[PARTS OF THE EXERCISE]:
1. List every actor the text about the boxer Jimmy Dolan names in parentheses.
2. Write the next part of the text about the boxer Jimmy Dolan, picking up after its final sentence.

*** TEXT Section Begins ***

In 2013 the Notre Dame football star Manti Te'o got into trouble for talking about his tragic romance with a girlfriend who didn't exist. Jimmy Dolan could sympathize. Jimmy (Douglas Fairbanks Jr.) is a champion boxer who wins hearts by making shout-outs to his ma during post-fight interviews. It's part of his image as a clean-cut, clean-living American youth. Post-fight and post-interview, Jimmy's a different man. He gets drunk. And when he gets drunk, he lets slip that his mom's been dead for years. Then he realizes that he's let that slip in the presence of a reporter. He and his manager (Lyle Talbot) desperately try to persuade the reporter not to blab in print, but there's no way the man is letting go of that scoop. Jimmy becomes more desperate and slugs him. But whoops! The reporter dashes his brains out on a fireplace and Jimmy's a killer. Manager and girlfriend hustle a dead-drunk Jimmy away, but finally decide to ditch him and let him face his fate alone. Some friend Talbot is: he takes Jimmy's money and his fancy watch. That way, when Talbot and the girl are killed in a car crash, the police identify Talbot's charred corpse as Dolan by the watch. Well, most of them: Phalaxer, a disgraced detective (Guy Kibbee) -- a man he'd nabbed was proven innocent, but only after he fried -- visited Jimmy after that last fight and remembers him wearing his watch on the opposite arm from the corpse's. No one's listening to him, however, and Jimmy, when he tries to collect his purse from the fight, learns from a shocked promoter that he's legally dead. The promoter advises him to disappear, become a bum, keep his head down, avoid people. He'll only need a fraction of his purse for that.

*** TEXT Section Ends ***
*** EXTRACTED INFORMATION Section Begins ***

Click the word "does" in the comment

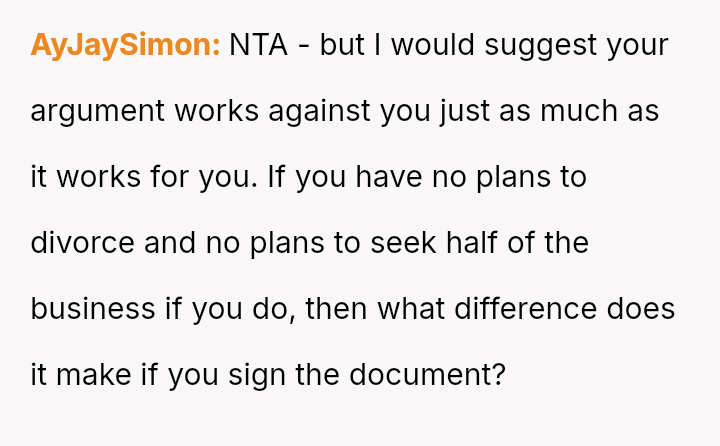click(x=641, y=309)
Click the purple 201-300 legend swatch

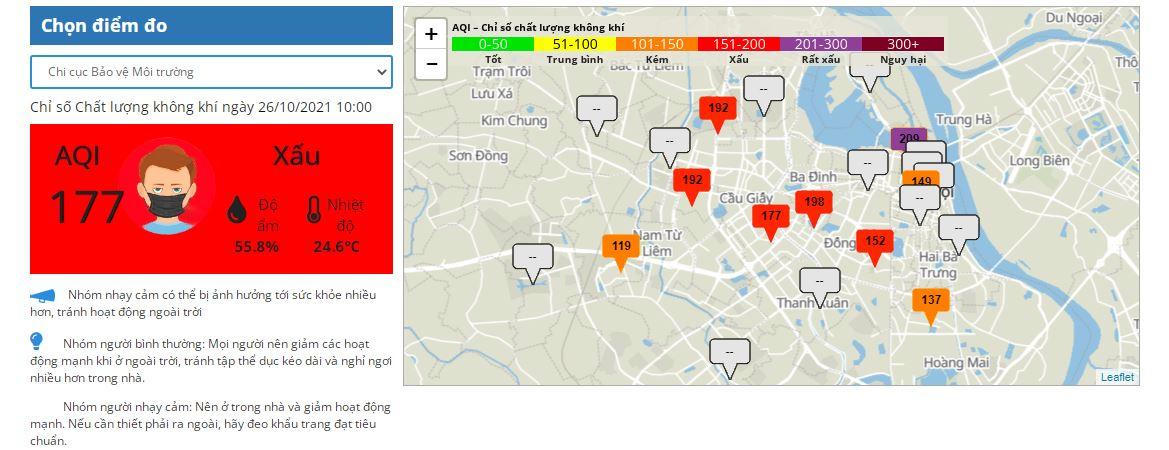coord(821,44)
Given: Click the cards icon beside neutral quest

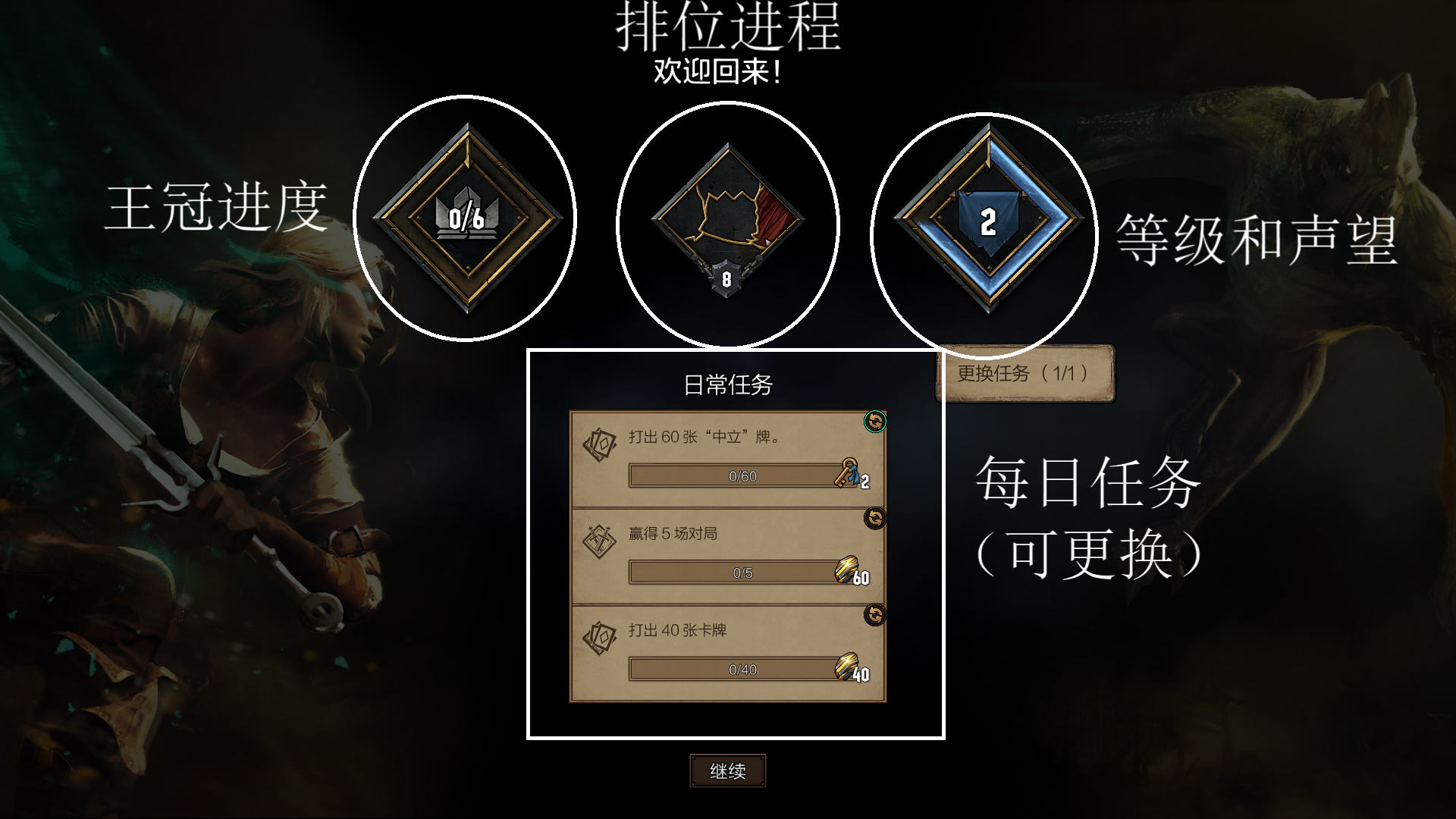Looking at the screenshot, I should (599, 444).
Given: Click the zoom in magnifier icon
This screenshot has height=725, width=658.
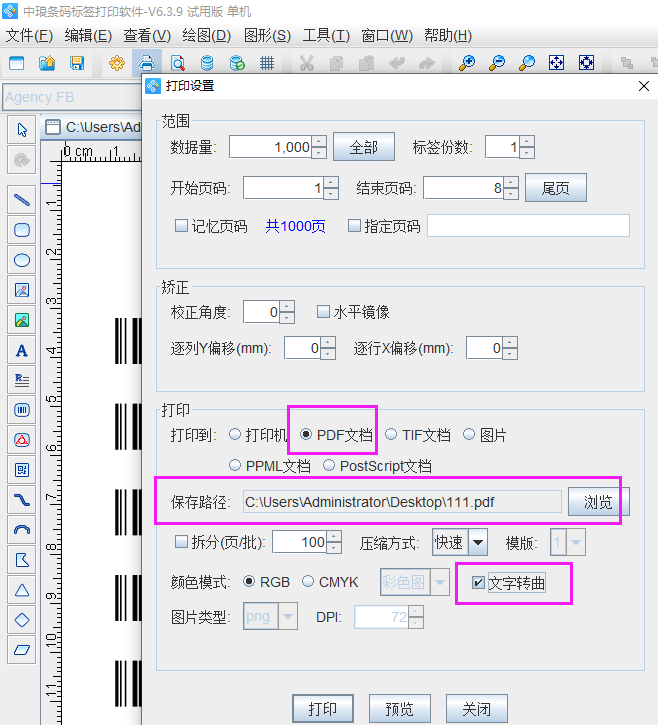Looking at the screenshot, I should (466, 63).
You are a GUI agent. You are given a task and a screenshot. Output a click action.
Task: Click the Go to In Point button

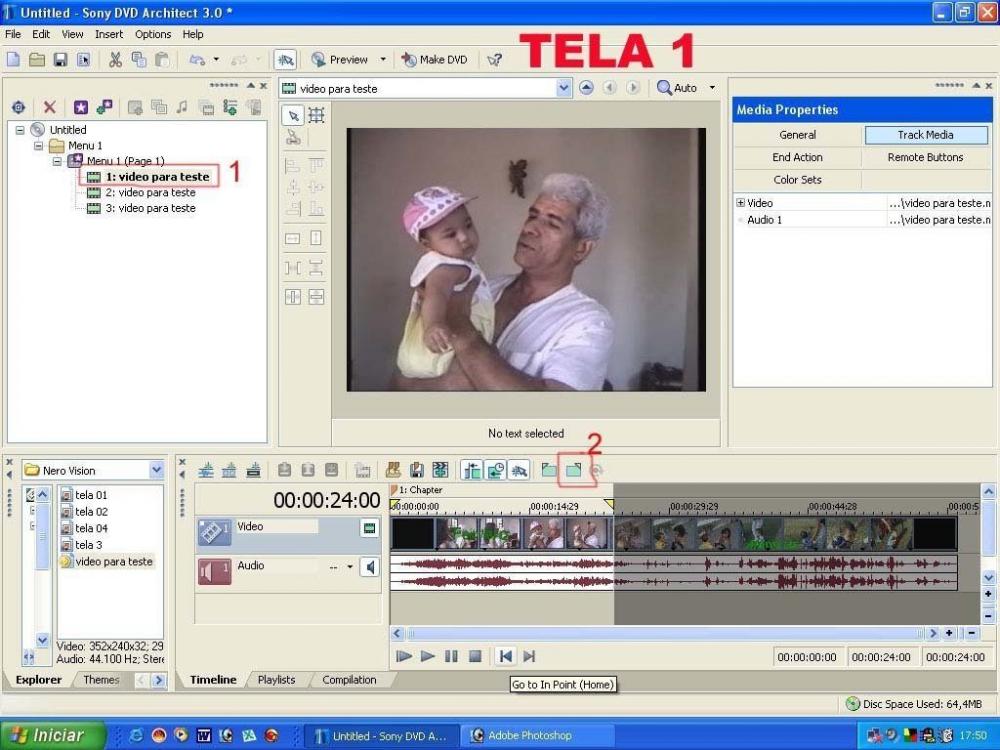point(505,656)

*** EXTRACTED INFORMATION Section Ends ***

[RESPONSES FOR EACH TASK]:
1.
Douglas Fairbanks Jr.
Lyle Talbot
Guy Kibbee

2.
So goes the first act of Archie Mayo's film, and it's a decent shock to see Talbot exit so early. It's practically a new film from there as Jimmy ends up out west as a handyman at the little farm for crippled orphans run by Auntie Moore (Aline MacMahon) and her niece Peggy (Loretta Young). They're raising some precocious orphans there, including Mickey Rooney, "Farina" Hopkins from Our Gang, and Dawn "Anne Shirley" O'Dea. But they're also very poor, and you can see where this is leading. Just as Jimmy Cagney would in Winner Take All this same year, Jimmy Dolan (under his alias of Jack Daugherty) will enter the ring again to raise money for the farm. He has to fight the local champ, "King Cobra" (a menacing Sammy Stein), who's taking on two other men, including a young and scared John Wayne, the same night. Jimmy will earn $500 for every round he lasts against the bigger man, and he thinks his style is a good match for him. But one of the orphans happened to take a picture of him on the farm, and that picture won a contest and was published in a magazine, and back in New York Detective Phalaxer saw the picture. Burning for vindication -- he fantasizes himself lording it over his humbled boss (an unbilled Edward Arnold) -- Phalaxer embarks on a Javert-like quest to prove his hunch, showing up at the fight arena to distract Jimmy from the task at hand. King Cobra has destroyed the Duke and the other prelim palooka, neither of whom did much to soften up the brute for Jimmy. Nor can Jimmy really open up on him from fear that Phalaxer will recognize his style -- and the detective is absolutely convinced that "Daugherty" is his man anyway. This is probably as close to a literal "no win" situation as you can get....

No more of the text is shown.